++++ Material provided

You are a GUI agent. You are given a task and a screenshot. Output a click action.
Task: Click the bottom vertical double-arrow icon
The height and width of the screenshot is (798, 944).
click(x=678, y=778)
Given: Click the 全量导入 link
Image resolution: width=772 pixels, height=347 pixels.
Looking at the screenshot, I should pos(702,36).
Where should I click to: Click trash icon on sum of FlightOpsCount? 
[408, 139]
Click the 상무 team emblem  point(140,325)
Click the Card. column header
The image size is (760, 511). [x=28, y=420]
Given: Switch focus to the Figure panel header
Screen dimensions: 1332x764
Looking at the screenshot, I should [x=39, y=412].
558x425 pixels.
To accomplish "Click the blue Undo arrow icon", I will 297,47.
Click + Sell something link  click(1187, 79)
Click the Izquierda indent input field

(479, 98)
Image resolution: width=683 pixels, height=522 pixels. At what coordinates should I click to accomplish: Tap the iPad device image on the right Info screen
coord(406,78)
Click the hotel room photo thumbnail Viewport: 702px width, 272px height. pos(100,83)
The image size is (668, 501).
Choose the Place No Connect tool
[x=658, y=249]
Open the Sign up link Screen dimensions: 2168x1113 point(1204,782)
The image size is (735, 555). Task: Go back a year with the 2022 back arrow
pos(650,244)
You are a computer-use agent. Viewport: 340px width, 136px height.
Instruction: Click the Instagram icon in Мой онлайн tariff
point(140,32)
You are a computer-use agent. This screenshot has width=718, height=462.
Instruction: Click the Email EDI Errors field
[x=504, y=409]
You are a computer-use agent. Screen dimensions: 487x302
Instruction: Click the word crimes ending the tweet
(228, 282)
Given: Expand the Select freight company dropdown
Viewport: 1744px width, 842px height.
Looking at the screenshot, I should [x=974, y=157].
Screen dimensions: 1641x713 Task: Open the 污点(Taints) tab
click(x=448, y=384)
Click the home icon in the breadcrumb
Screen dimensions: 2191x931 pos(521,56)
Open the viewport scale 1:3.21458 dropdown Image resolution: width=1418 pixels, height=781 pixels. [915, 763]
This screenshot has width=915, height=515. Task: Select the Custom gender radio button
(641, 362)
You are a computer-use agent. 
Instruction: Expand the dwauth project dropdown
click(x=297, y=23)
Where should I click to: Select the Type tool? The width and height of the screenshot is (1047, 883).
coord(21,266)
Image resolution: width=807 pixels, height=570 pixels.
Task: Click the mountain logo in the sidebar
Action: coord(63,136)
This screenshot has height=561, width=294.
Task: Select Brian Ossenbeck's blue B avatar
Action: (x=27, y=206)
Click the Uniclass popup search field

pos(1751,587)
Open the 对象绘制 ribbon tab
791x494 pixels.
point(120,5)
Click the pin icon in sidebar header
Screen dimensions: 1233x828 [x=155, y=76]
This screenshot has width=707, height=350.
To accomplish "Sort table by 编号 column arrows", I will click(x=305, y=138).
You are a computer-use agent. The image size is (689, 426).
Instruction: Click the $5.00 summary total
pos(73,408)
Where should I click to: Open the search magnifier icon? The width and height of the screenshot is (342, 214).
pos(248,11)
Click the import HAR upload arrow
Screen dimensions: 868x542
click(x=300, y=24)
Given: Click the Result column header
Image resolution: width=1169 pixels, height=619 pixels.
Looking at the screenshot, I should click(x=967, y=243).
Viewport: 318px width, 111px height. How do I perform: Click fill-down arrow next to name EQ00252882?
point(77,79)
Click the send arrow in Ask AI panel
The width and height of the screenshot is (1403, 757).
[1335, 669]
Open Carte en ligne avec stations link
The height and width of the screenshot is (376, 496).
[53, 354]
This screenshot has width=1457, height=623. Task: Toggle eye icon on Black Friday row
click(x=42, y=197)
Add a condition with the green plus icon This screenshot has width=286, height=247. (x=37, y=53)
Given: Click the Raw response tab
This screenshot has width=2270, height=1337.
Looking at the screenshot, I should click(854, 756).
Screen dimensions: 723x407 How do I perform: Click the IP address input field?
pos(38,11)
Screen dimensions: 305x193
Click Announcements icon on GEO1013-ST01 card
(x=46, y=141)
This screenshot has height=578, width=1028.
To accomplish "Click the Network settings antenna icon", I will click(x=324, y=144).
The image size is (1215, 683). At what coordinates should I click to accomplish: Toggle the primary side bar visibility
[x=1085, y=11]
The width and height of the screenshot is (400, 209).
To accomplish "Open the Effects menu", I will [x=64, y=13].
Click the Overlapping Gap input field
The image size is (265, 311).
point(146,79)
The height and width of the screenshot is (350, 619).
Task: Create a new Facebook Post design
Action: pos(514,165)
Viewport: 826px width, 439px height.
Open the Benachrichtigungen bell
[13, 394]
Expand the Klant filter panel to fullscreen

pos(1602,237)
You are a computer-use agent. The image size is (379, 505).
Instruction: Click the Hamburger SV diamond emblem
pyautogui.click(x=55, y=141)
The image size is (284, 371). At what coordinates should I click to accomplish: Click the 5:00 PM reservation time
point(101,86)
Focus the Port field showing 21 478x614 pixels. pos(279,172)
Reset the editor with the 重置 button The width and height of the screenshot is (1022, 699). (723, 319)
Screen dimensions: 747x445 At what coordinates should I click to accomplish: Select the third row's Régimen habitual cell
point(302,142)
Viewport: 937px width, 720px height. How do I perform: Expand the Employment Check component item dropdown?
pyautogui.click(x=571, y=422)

++++++++

Rewrite the records above with every "computer-use agent" changed to "desktop agent", keeping all other text the same.

The solution
You are a GUI agent. You are given a task and a screenshot. Output a click action.
Task: Click the bottom vertical double-arrow icon
The height and width of the screenshot is (798, 944).
click(x=678, y=778)
Given: Click the 全量导入 link
Image resolution: width=772 pixels, height=347 pixels.
Looking at the screenshot, I should pos(702,36).
Where should I click to: Click trash icon on sum of FlightOpsCount? 
[408, 139]
Click the 상무 team emblem  point(140,325)
Click the Card. column header
The image size is (760, 511). [x=28, y=420]
Given: Switch focus to the Figure panel header
Screen dimensions: 1332x764
Looking at the screenshot, I should [x=39, y=412].
558x425 pixels.
To accomplish "Click the blue Undo arrow icon", I will 297,47.
Click + Sell something link  click(1187, 79)
Click the Izquierda indent input field

(479, 98)
Image resolution: width=683 pixels, height=522 pixels. At what coordinates should I click to accomplish: Tap the iPad device image on the right Info screen
coord(406,78)
Click the hotel room photo thumbnail Viewport: 702px width, 272px height. pos(100,83)
The image size is (668, 501).
Choose the Place No Connect tool
[x=658, y=249]
Open the Sign up link Screen dimensions: 2168x1113 point(1204,782)
The image size is (735, 555). Task: Go back a year with the 2022 back arrow
pos(650,244)
You are a desktop agent. Viewport: 340px width, 136px height.
Instruction: Click the Instagram icon in Мой онлайн tariff
point(140,32)
You are a desktop agent. This screenshot has width=718, height=462.
Instruction: Click the Email EDI Errors field
[x=504, y=409]
You are a desktop agent. Screen dimensions: 487x302
Instruction: Click the word crimes ending the tweet
(228, 282)
Given: Expand the Select freight company dropdown
Viewport: 1744px width, 842px height.
Looking at the screenshot, I should [x=974, y=157].
Screen dimensions: 1641x713 Task: Open the 污点(Taints) tab
click(x=448, y=384)
Click the home icon in the breadcrumb
Screen dimensions: 2191x931 pos(521,56)
Open the viewport scale 1:3.21458 dropdown Image resolution: width=1418 pixels, height=781 pixels. [915, 763]
This screenshot has width=915, height=515. Task: Select the Custom gender radio button
(641, 362)
You are a desktop agent. 
Instruction: Expand the dwauth project dropdown
click(x=297, y=23)
Where should I click to: Select the Type tool? The width and height of the screenshot is (1047, 883).
coord(21,266)
Image resolution: width=807 pixels, height=570 pixels.
Task: Click the mountain logo in the sidebar
Action: coord(63,136)
This screenshot has height=561, width=294.
Task: Select Brian Ossenbeck's blue B avatar
Action: (x=27, y=206)
Click the Uniclass popup search field

pos(1751,587)
Open the 对象绘制 ribbon tab
791x494 pixels.
point(120,5)
Click the pin icon in sidebar header
Screen dimensions: 1233x828 [x=155, y=76]
This screenshot has width=707, height=350.
To accomplish "Sort table by 编号 column arrows", I will click(x=305, y=138).
You are a desktop agent. The image size is (689, 426).
Instruction: Click the $5.00 summary total
pos(73,408)
Where should I click to: Open the search magnifier icon? The width and height of the screenshot is (342, 214).
pos(248,11)
Click the import HAR upload arrow
Screen dimensions: 868x542
click(x=300, y=24)
Given: Click the Result column header
Image resolution: width=1169 pixels, height=619 pixels.
Looking at the screenshot, I should click(x=967, y=243).
Viewport: 318px width, 111px height. How do I perform: Click fill-down arrow next to name EQ00252882?
point(77,79)
Click the send arrow in Ask AI panel
The width and height of the screenshot is (1403, 757).
[1335, 669]
Open Carte en ligne avec stations link
The height and width of the screenshot is (376, 496).
[53, 354]
This screenshot has width=1457, height=623. Task: Toggle eye icon on Black Friday row
click(x=42, y=197)
Add a condition with the green plus icon This screenshot has width=286, height=247. (x=37, y=53)
Given: Click the Raw response tab
This screenshot has width=2270, height=1337.
Looking at the screenshot, I should click(854, 756).
Screen dimensions: 723x407 How do I perform: Click the IP address input field?
pos(38,11)
Screen dimensions: 305x193
Click Announcements icon on GEO1013-ST01 card
(x=46, y=141)
This screenshot has height=578, width=1028.
To accomplish "Click the Network settings antenna icon", I will click(x=324, y=144).
The image size is (1215, 683). At what coordinates should I click to accomplish: Toggle the primary side bar visibility
[x=1085, y=11]
The width and height of the screenshot is (400, 209).
To accomplish "Open the Effects menu", I will [x=64, y=13].
Click the Overlapping Gap input field
The image size is (265, 311).
point(146,79)
The height and width of the screenshot is (350, 619).
Task: Create a new Facebook Post design
Action: pos(514,165)
Viewport: 826px width, 439px height.
Open the Benachrichtigungen bell
[13, 394]
Expand the Klant filter panel to fullscreen

pos(1602,237)
You are a desktop agent. The image size is (379, 505).
Instruction: Click the Hamburger SV diamond emblem
pyautogui.click(x=55, y=141)
The image size is (284, 371). At what coordinates should I click to accomplish: Click the 5:00 PM reservation time
point(101,86)
Focus the Port field showing 21 478x614 pixels. pos(279,172)
Reset the editor with the 重置 button The width and height of the screenshot is (1022, 699). (723, 319)
Screen dimensions: 747x445 At what coordinates should I click to accomplish: Select the third row's Régimen habitual cell
point(302,142)
Viewport: 937px width, 720px height. How do I perform: Expand the Employment Check component item dropdown?
pyautogui.click(x=571, y=422)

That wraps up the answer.